Skye nunca había vuelto a poner a prueba su conocimiento del mar desde que recuperara la memoria, porque no había tenido ni necesidad ni deseos de hacerlo. La primera vez que había navegado de nuevo en un bote pequeño, había ido con Robbie. Era el viaje inaugural en el que se reencontró con sus barcos irlandeses, y, más tarde, había navegado con MacGuire hasta St.

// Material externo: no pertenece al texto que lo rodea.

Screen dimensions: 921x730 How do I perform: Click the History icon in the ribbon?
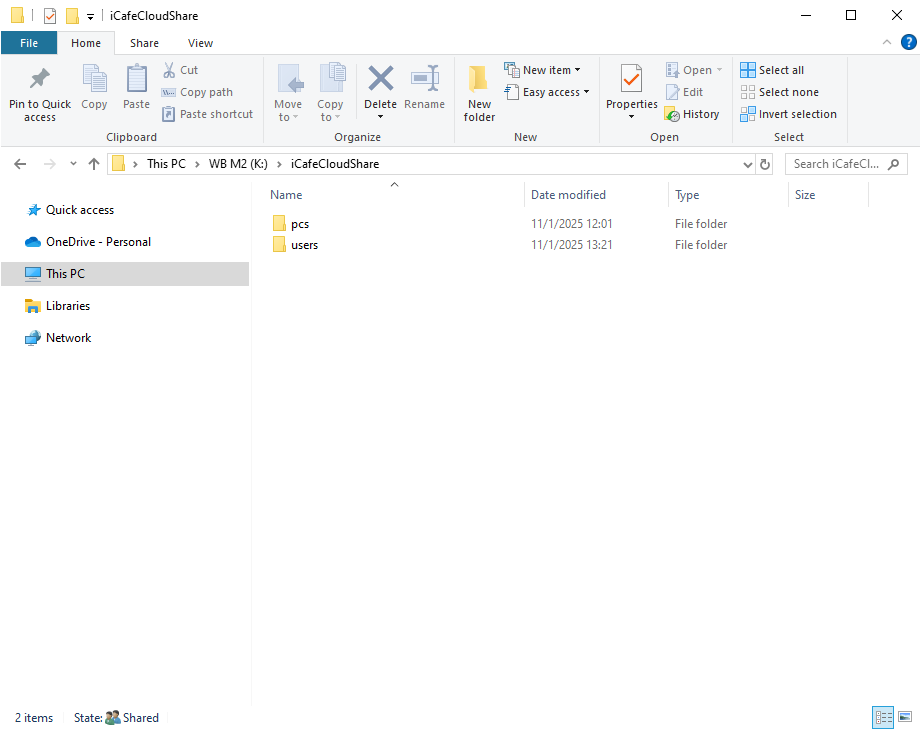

Bride para encontrarse con su hermana favorita, Eibhlin, a la que encontró regordeta, pero tan cáustica como siempre. Cuando regresaban a Innisfana, Skye había tomado el timón de manos de MacGuire y había descubierto que sus habilidades de navegante estaban intactas.
Una vez en Lynmouth, había empezado a salir sola de vez en cuando, a pasear por el Canal. La primera vez la atrapó una súbita tormenta de verano, pero no tuvo miedo. Lo que la dominaba bajo el chaparrón era una especie de excitación maravillosa. Después de eso, disipó todas sus dudas sobre el estado de sus habilidades.
Esa fría tarde de enero, dudó antes de partir hacia Lundy. El día era demasiado hermoso, una señal para cualquiera con instinto de marinero. Y sin embargo, había pasado varias semanas muy melancólica en Lynmouth y deseaba reírse y portarse con algo de frivolidad.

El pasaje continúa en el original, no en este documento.